▶ **AIM OF THE EXERCISE**:
All of the entries below should be copied exactly as they appear.

▶ **RECORDS PROVIDED**:

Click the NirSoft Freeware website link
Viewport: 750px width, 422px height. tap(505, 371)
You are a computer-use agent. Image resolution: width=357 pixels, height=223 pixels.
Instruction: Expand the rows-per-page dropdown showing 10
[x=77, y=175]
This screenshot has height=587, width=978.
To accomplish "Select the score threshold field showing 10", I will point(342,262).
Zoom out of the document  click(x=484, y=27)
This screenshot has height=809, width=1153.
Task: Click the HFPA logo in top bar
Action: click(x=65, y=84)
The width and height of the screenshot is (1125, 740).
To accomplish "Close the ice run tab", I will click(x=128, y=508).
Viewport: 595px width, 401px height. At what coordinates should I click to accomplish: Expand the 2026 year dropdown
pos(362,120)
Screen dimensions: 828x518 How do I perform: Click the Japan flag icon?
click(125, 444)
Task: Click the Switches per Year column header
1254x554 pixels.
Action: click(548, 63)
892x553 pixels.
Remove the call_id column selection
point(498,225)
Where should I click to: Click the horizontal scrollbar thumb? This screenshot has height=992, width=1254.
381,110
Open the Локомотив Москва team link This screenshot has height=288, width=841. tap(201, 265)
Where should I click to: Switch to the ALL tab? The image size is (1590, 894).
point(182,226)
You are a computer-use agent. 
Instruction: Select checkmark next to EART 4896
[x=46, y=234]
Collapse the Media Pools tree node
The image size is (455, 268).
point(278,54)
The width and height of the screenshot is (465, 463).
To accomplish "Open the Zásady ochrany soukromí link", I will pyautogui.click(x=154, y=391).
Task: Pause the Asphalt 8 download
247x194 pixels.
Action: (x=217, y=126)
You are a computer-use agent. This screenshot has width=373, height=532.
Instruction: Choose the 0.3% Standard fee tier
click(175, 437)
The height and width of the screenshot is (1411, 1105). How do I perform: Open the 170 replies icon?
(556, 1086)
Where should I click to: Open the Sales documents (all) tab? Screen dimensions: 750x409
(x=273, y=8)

▶ **RESULT FOR THIS EXERCISE**:
Click the NirSoft Freeware website link
Viewport: 750px width, 422px height. tap(505, 371)
You are a computer-use agent. Image resolution: width=357 pixels, height=223 pixels.
Instruction: Expand the rows-per-page dropdown showing 10
[x=77, y=175]
This screenshot has height=587, width=978.
To accomplish "Select the score threshold field showing 10", I will point(342,262).
Zoom out of the document  click(x=484, y=27)
This screenshot has height=809, width=1153.
Task: Click the HFPA logo in top bar
Action: click(x=65, y=84)
The width and height of the screenshot is (1125, 740).
To accomplish "Close the ice run tab", I will click(x=128, y=508).
Viewport: 595px width, 401px height. At what coordinates should I click to accomplish: Expand the 2026 year dropdown
pos(362,120)
Screen dimensions: 828x518 How do I perform: Click the Japan flag icon?
click(125, 444)
Task: Click the Switches per Year column header
1254x554 pixels.
Action: click(548, 63)
892x553 pixels.
Remove the call_id column selection
point(498,225)
Where should I click to: Click the horizontal scrollbar thumb? This screenshot has height=992, width=1254.
381,110
Open the Локомотив Москва team link This screenshot has height=288, width=841. tap(201, 265)
Where should I click to: Switch to the ALL tab? The image size is (1590, 894).
point(182,226)
You are a computer-use agent. 
Instruction: Select checkmark next to EART 4896
[x=46, y=234]
Collapse the Media Pools tree node
The image size is (455, 268).
point(278,54)
The width and height of the screenshot is (465, 463).
To accomplish "Open the Zásady ochrany soukromí link", I will pyautogui.click(x=154, y=391).
Task: Pause the Asphalt 8 download
247x194 pixels.
Action: (x=217, y=126)
You are a computer-use agent. This screenshot has width=373, height=532.
Instruction: Choose the 0.3% Standard fee tier
click(175, 437)
The height and width of the screenshot is (1411, 1105). How do I perform: Open the 170 replies icon?
(556, 1086)
Where should I click to: Open the Sales documents (all) tab? Screen dimensions: 750x409
(x=273, y=8)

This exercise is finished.